TSD is a time series storage specialized in compressing increasing timestamp and geo spacial data (lat, lng).
It performs better than Snappy & LZ4, on this specific usage without any advanced optimizations but storing deltas and storage size reduction.
Size: 64776 Snappy 61007 LZ4 57225 TSD 23948
Size: 18864 Snappy 18870 LZ4 18267 TSD 9883
Size: 15768 Snappy 12721 LZ4 11860 TSD 4775
Size: 7764 Snappy 5440 LZ4 5148 TSD 2122
Size: 9168 Snappy 7251 LZ4 6933 TSD 3018
Here is a blog post I wrote to describe this project
It implements BinaryMarshaler
and BinaryUnmarshaler
ts := New()
ts.Push(1201984833, 39.91071, 116.50962)
ts.Push(1201985433, 39.91588, 116.52231)
ts.Push(1201986033, 39.91445, 116.56444)
b, _ := ts.MarshalBinary()
fmt.Println(hex.EncodeToString(b))
47a4d541003ce61f00b1c792290258020504f5290258ff711075
header ts uint32, lat float32, lng float32
32 32 32
info, time delta dyn, lat delta dyn, lng delta dyn
8 n, n, n
n
can be 0, an int8, int16 or int32.
The Facebook's Gorilla paper would perform better but my needs were a bit different.

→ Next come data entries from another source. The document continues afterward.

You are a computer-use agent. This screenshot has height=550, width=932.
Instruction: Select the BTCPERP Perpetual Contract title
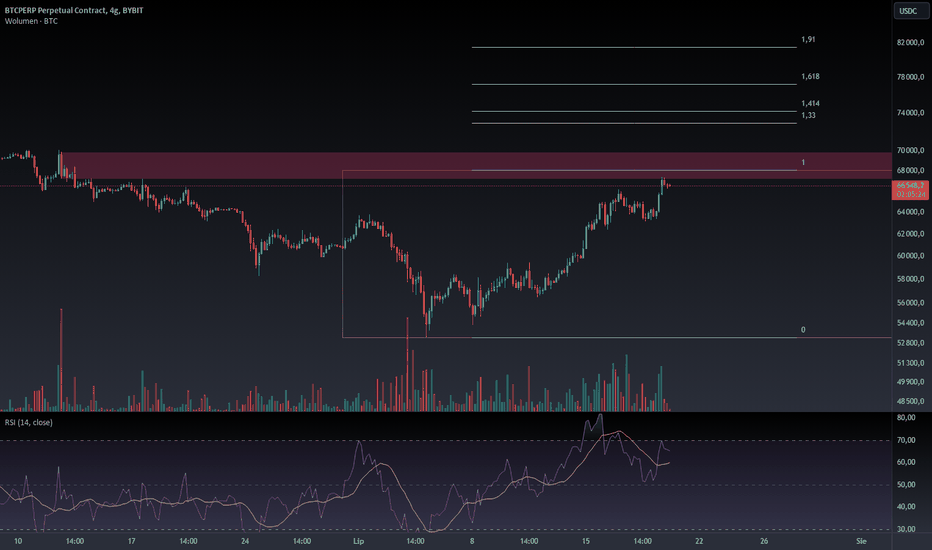coord(74,10)
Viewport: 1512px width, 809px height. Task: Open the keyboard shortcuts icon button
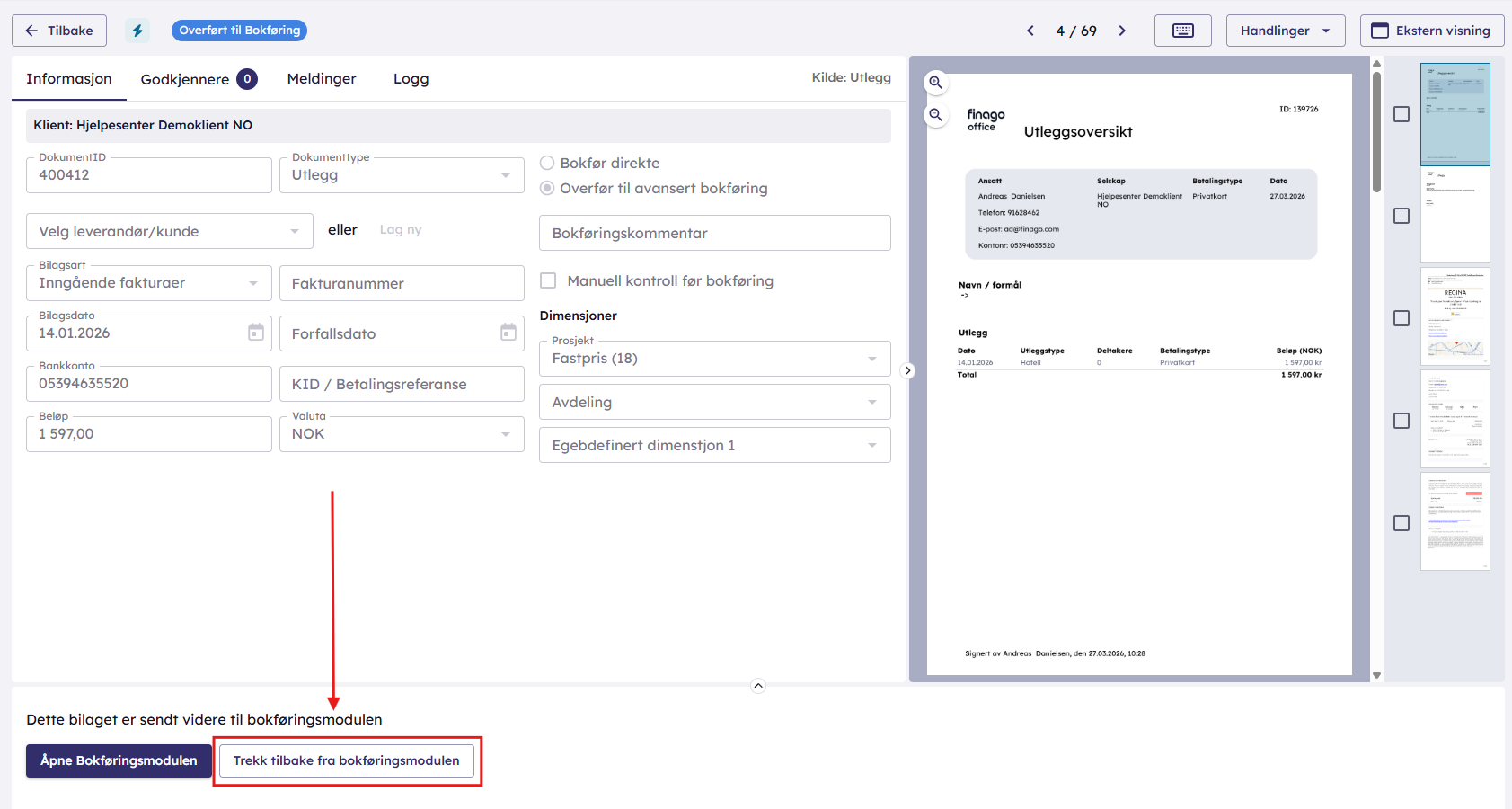pos(1182,31)
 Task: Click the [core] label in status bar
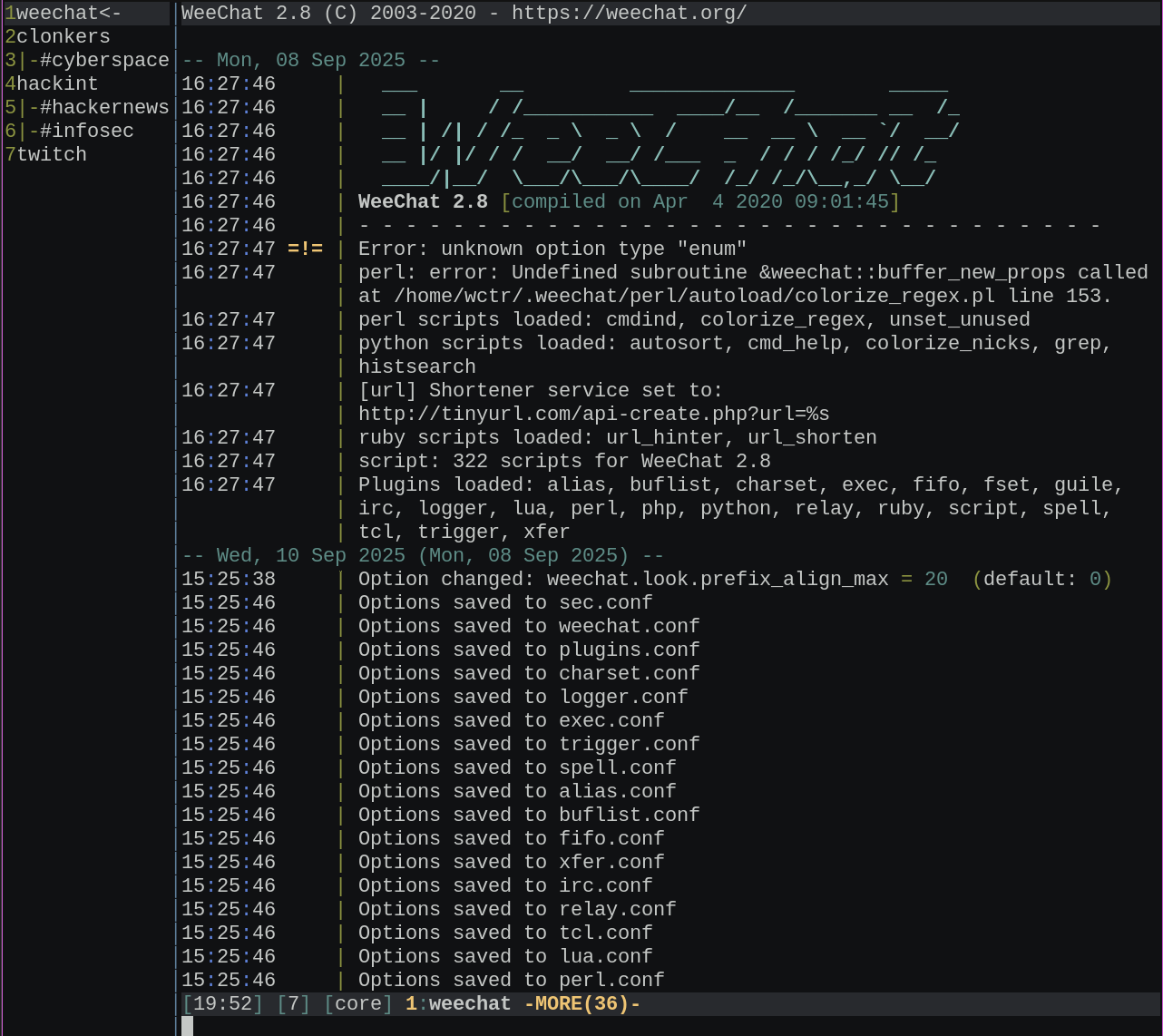(x=357, y=1003)
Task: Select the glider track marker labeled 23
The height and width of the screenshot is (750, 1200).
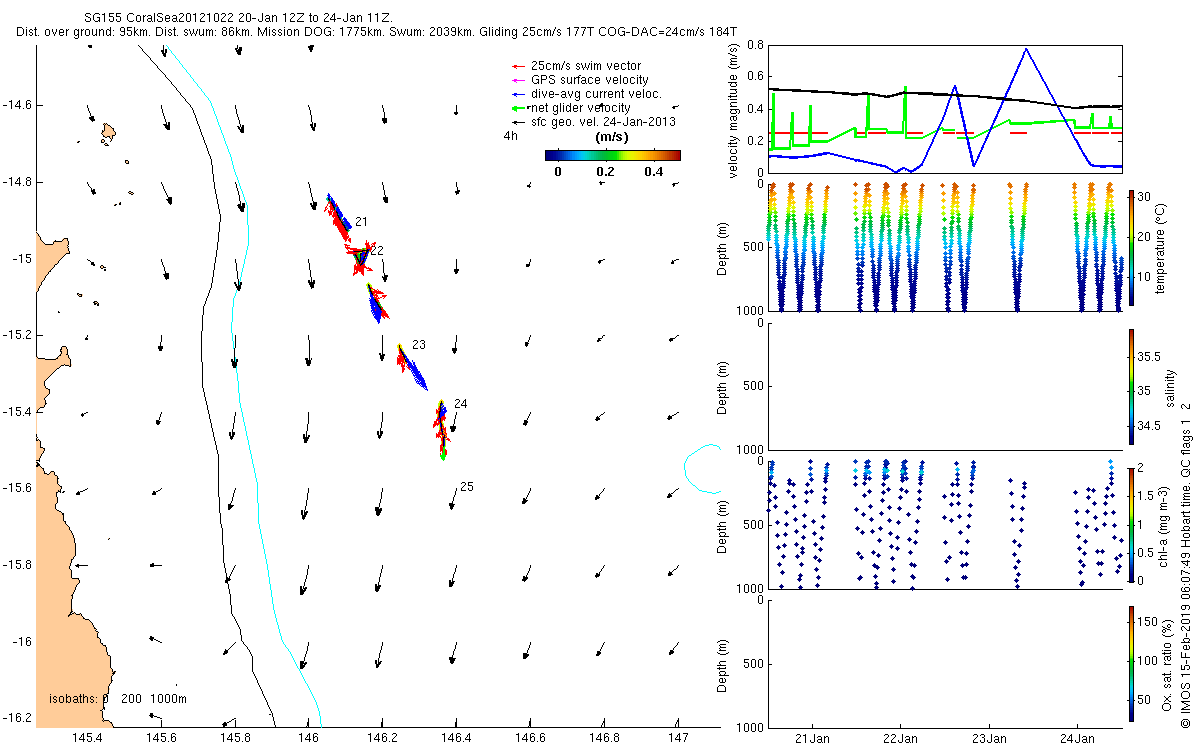Action: coord(418,345)
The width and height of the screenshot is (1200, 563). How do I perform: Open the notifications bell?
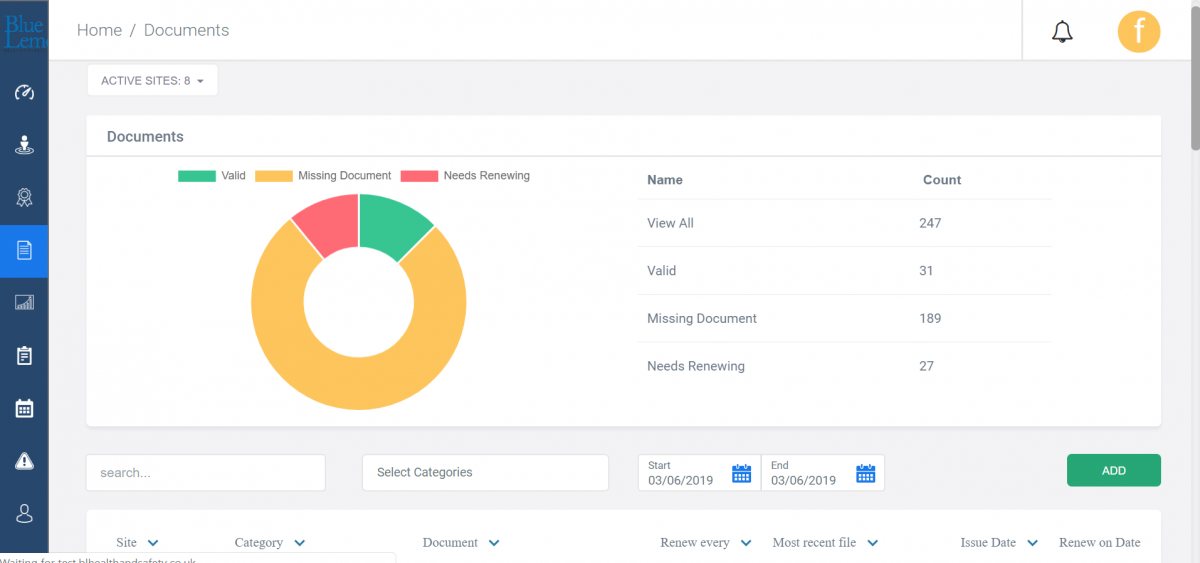click(1062, 32)
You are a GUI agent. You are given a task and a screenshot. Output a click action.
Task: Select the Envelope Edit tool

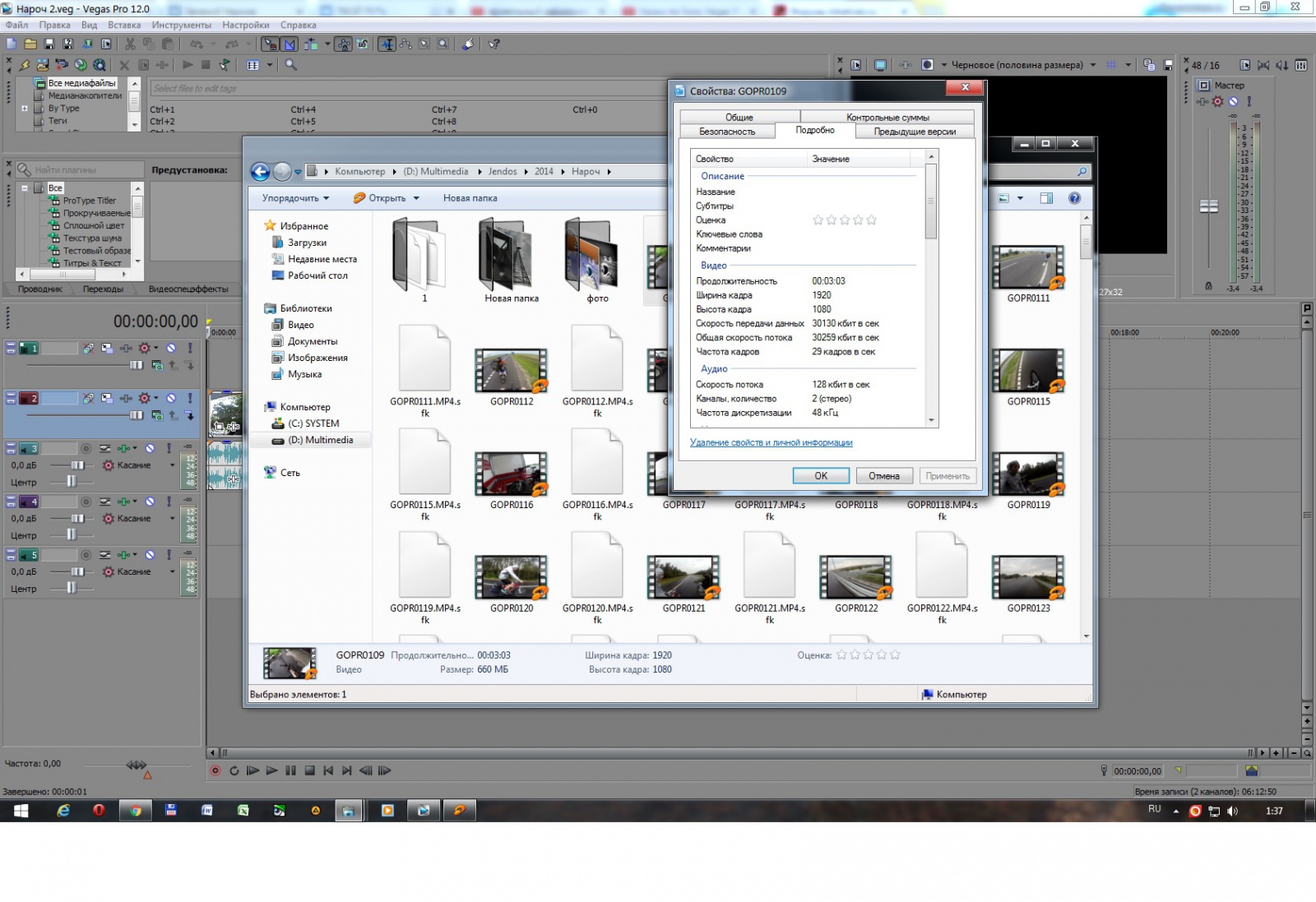click(405, 44)
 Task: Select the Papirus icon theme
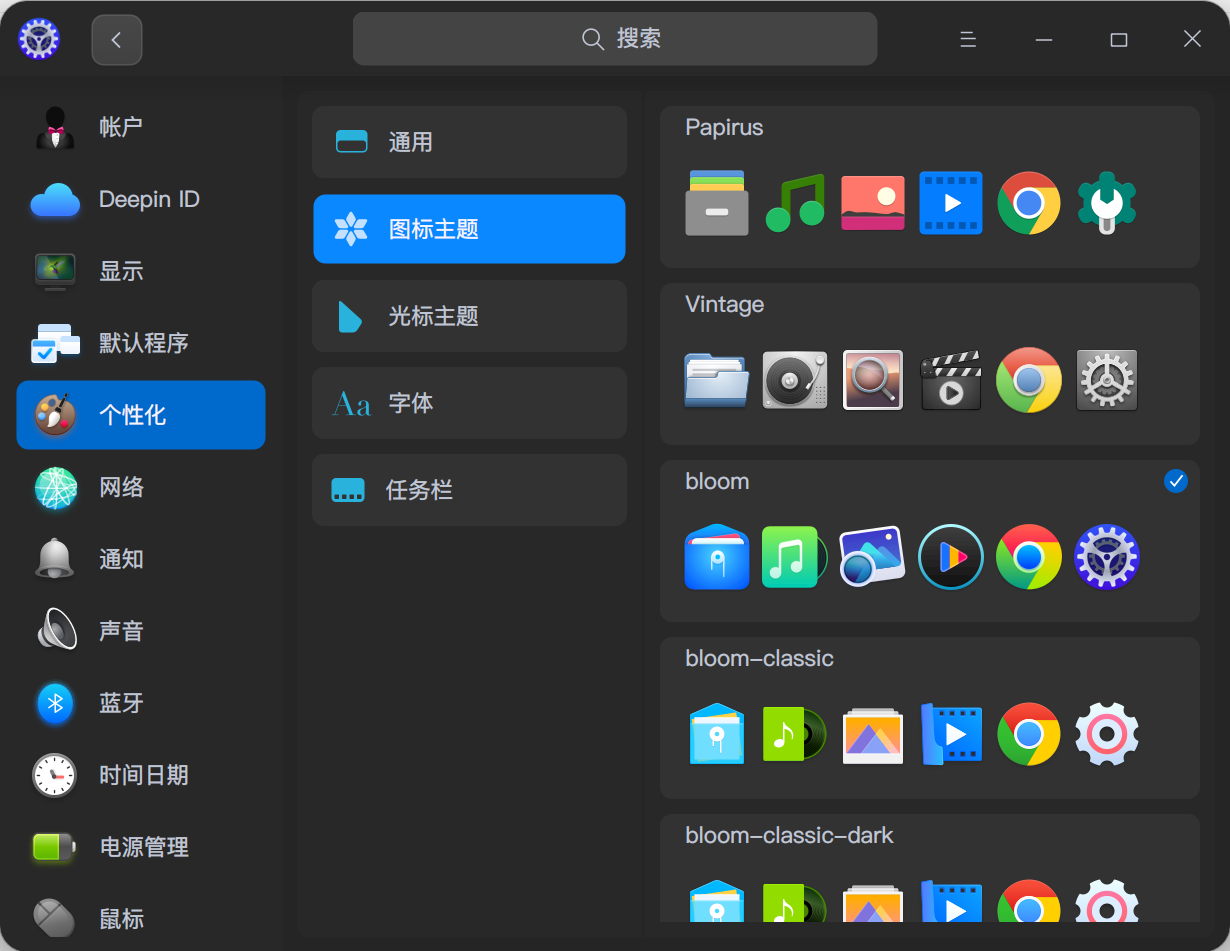tap(929, 187)
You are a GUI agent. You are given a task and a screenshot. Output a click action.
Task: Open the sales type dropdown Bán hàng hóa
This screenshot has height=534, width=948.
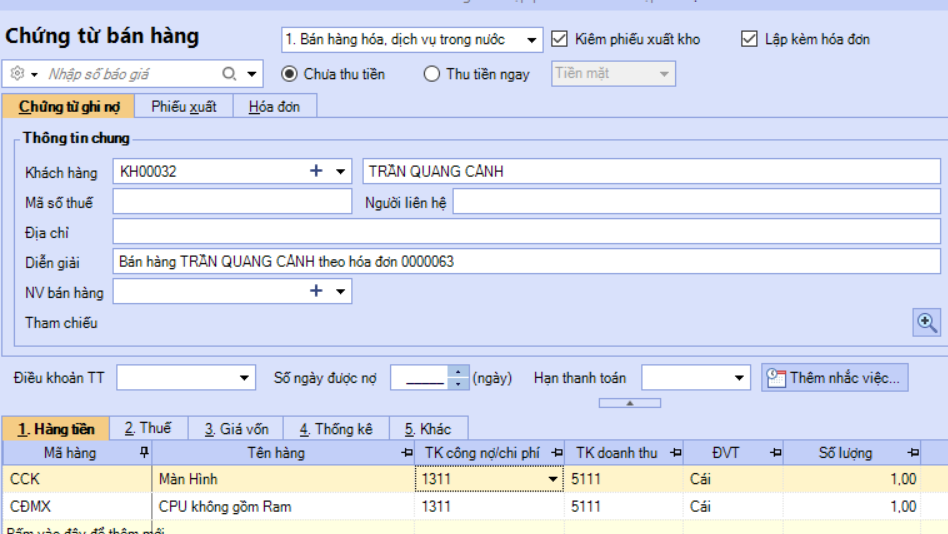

I needed a time window larger than the limit imposed by the paper (14 bits ~ 4 hours), and a way to store 2 values lat, lng that are closed to the previous one (moving devices).
The timestamp storage is almost the same as the paper but for the values a delta of delta and appropriate storage per entry are good enough and perform better than dict compression.